[Extract to read]
--------------------
EMBARGOED UNTIL 2 P.M. August 26, 1997

Contact: Sarah Ellis, (303) 315-5571

Home Visits During Pregnancy and Infancy Have Enduring Positive Effects

The long-term benefits of nurse home visits to low-income, unmarried women during pregnancy and the early years of their children's lives endure for many years after the program of home visitation ends, according to two newly published studies appearing in today's issue of the Journal of the American Medical Association.

These benefits include less use of welfare, fewer childhood injuries, less child abuse, and fewer arrests among the women. The results come from both a 15-year follow-up study conducted in Elmira, N.Y., and from a replication study in Memphis, Tenn.

"We now have data showing that the early impact nurses made on the lives of young mothers lasts and even grows over time," said David Olds, PhD, professor of pediatrics at the University of Colorado Health Sciences Center and director of the Prevention Research Center for Family and Child Health in Denver. "As a group, low-income, unmarried women who received nurse home visitors had fewer instances of child abuse and neglect, fewer subsequent children, less use of welfare, and less involvement in the criminal justice system than their control-group counterparts over a 15-year period. This is very exciting news, both for the health and well-being of families and for government spending."

Dr. Olds' team of researchers is currently implementing the program in Denver as part of a study comparing the effectiveness of nurses as home visitors to paraprofessionals as home visitors. This study, involving 735 first-time mothers locally, was funded by The Colorado Trust and will be complete in about a year.
--------------------
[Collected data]
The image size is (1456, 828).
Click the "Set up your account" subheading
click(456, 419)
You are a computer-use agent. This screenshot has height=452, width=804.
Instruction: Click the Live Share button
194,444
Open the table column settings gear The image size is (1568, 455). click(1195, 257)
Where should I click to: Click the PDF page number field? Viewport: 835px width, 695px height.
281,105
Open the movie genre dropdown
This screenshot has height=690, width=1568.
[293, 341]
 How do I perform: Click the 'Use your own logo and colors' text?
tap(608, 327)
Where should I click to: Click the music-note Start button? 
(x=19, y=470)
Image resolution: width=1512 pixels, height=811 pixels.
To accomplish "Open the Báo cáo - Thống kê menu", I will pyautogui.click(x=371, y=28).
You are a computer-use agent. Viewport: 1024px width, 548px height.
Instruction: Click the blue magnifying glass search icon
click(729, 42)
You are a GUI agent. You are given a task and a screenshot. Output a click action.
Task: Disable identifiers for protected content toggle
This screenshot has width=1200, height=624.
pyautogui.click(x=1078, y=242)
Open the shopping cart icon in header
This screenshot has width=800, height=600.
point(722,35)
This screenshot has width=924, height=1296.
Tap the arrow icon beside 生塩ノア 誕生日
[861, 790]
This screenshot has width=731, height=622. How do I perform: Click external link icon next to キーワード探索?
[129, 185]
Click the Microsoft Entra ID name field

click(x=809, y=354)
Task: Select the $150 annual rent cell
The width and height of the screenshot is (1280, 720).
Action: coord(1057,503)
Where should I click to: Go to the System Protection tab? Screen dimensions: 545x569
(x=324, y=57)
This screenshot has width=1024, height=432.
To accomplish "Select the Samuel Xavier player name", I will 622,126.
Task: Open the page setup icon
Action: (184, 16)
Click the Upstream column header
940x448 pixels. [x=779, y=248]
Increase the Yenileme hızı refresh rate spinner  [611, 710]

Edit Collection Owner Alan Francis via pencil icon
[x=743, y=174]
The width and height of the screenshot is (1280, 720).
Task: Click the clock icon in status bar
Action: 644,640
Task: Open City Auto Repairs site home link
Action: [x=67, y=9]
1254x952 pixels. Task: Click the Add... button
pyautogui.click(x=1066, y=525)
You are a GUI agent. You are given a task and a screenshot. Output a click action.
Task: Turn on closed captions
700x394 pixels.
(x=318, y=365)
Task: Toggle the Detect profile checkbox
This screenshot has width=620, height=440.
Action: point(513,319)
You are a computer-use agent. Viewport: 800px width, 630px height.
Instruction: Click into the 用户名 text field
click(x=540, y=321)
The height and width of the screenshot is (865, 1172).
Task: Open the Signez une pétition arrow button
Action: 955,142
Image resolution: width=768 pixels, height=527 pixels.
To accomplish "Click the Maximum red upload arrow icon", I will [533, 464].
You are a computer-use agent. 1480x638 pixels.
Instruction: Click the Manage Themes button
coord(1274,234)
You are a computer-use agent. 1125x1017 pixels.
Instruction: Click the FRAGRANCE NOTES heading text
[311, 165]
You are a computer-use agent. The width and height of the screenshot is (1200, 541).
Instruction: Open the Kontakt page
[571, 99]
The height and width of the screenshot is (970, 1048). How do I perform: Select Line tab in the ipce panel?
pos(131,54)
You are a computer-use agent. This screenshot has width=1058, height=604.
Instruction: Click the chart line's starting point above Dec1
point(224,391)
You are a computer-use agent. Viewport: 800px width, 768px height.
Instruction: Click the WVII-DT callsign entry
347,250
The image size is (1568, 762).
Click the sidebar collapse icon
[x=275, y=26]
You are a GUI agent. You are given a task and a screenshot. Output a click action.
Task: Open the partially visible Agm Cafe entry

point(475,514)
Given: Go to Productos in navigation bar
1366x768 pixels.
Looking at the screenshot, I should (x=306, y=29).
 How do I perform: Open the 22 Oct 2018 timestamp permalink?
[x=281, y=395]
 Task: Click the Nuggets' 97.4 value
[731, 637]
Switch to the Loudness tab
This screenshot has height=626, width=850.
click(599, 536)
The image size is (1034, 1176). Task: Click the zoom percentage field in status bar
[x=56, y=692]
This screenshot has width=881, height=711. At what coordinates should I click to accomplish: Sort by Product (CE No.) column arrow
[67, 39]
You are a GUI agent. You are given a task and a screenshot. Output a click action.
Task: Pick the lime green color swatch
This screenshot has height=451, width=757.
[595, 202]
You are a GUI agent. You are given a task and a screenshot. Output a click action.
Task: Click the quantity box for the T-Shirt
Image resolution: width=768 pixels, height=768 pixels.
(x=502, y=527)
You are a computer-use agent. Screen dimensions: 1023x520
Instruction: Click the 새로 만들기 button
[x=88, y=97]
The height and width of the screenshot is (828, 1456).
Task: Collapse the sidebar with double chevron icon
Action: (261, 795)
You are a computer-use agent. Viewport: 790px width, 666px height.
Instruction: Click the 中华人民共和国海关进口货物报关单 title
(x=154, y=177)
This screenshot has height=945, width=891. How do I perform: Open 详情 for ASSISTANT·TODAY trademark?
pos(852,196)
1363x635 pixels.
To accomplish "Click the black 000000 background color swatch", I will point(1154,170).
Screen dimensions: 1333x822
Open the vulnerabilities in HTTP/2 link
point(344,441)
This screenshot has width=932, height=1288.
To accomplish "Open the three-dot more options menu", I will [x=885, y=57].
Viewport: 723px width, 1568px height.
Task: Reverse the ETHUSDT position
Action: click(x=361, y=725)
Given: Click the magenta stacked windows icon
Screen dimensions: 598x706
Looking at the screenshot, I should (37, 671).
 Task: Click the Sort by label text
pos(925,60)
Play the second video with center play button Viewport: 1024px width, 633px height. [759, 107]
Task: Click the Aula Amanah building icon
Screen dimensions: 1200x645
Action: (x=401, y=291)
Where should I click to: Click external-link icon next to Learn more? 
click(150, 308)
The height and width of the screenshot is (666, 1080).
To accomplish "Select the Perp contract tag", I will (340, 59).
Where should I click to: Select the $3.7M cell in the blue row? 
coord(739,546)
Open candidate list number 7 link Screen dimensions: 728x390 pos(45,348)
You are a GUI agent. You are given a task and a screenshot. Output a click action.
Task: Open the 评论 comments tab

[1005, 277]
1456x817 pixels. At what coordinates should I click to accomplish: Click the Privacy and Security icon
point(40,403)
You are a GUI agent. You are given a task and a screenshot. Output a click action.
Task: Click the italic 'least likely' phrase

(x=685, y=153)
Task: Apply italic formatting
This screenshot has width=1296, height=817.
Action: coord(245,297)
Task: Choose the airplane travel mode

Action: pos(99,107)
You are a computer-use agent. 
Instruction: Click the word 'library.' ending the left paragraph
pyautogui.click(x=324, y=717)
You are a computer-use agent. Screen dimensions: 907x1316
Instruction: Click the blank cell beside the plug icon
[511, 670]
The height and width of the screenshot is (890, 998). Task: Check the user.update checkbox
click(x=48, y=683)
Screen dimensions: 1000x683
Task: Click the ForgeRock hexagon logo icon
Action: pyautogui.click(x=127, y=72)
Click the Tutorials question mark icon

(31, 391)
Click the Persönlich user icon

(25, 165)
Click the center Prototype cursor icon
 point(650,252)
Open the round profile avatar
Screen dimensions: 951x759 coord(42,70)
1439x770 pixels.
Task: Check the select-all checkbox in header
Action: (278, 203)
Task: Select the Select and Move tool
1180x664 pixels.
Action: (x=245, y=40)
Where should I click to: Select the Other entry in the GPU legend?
--------------------
[Parts of the exercise]
(A) In the press release on nurse home visits, copy the passage word for word, starting at the words "Contact: Sarah Ellis, (303)" and stopping after the words "in Memphis, Tenn.".
(B) List the benefits named in the sentence of the press release on nurse home visits that begins "These benefits include".

[Exercise answers]
(A)
Contact: Sarah Ellis, (303) 315-5571

Home Visits During Pregnancy and Infancy Have Enduring Positive Effects

The long-term benefits of nurse home visits to low-income, unmarried women during pregnancy and the early years of their children's lives endure for many years after the program of home visitation ends, according to two newly published studies appearing in today's issue of the Journal of the American Medical Association.

These benefits include less use of welfare, fewer childhood injuries, less child abuse, and fewer arrests among the women. The results come from both a 15-year follow-up study conducted in Elmira, N.Y., and from a replication study in Memphis, Tenn.

(B)
- Less use of welfare
- Fewer childhood injuries
- Less child abuse
- Fewer arrests among the women